RECORDS FOR THIS EXERCISE
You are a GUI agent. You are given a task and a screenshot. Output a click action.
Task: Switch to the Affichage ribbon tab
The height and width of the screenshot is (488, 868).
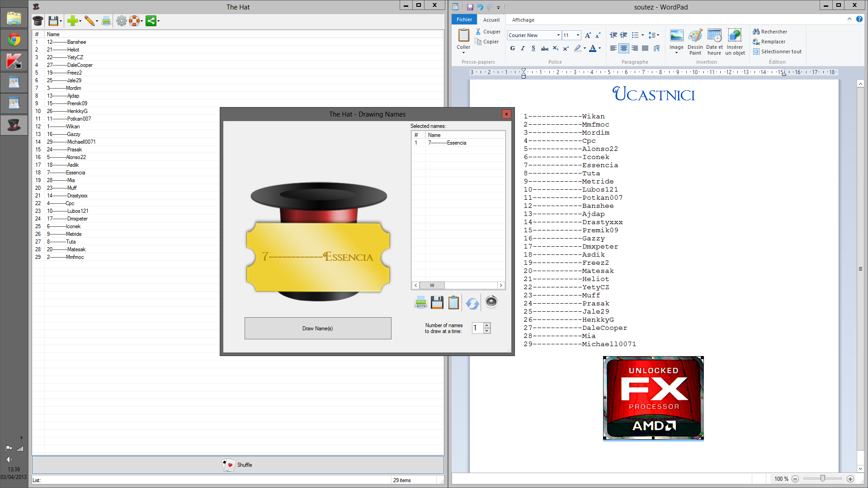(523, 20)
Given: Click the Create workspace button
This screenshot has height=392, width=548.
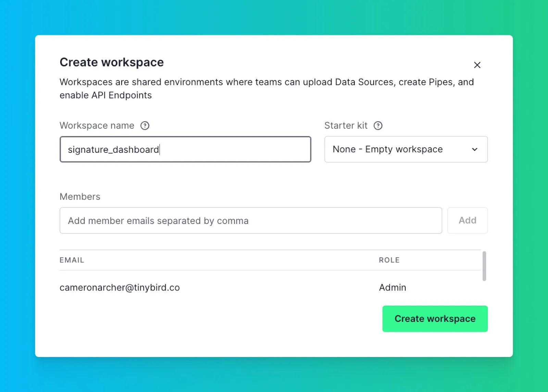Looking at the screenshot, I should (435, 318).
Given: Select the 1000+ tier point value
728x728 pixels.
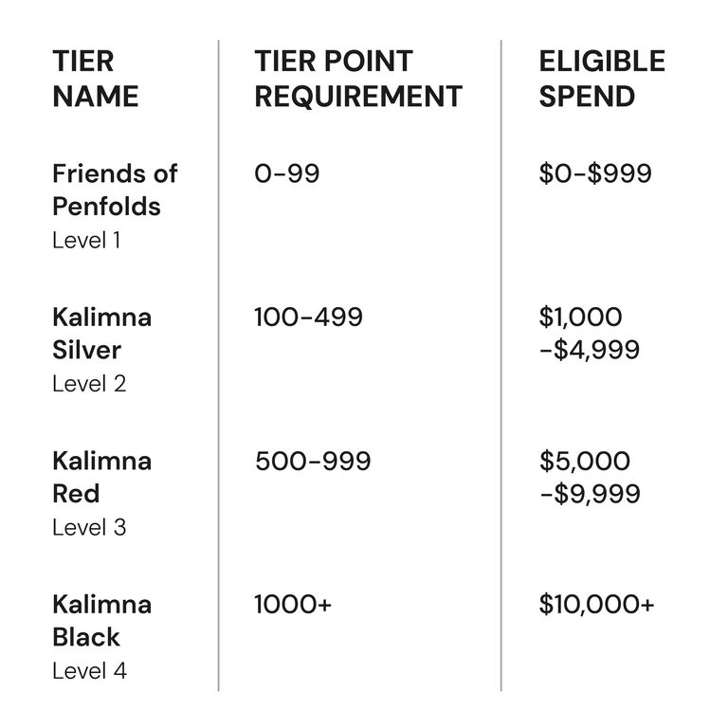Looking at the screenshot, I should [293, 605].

TASK DIRECTIONS
List each line from the entries above that contains the string "height".

REPLY
The height and width of the screenshot is (488, 868).
This screenshot has height=392, width=548.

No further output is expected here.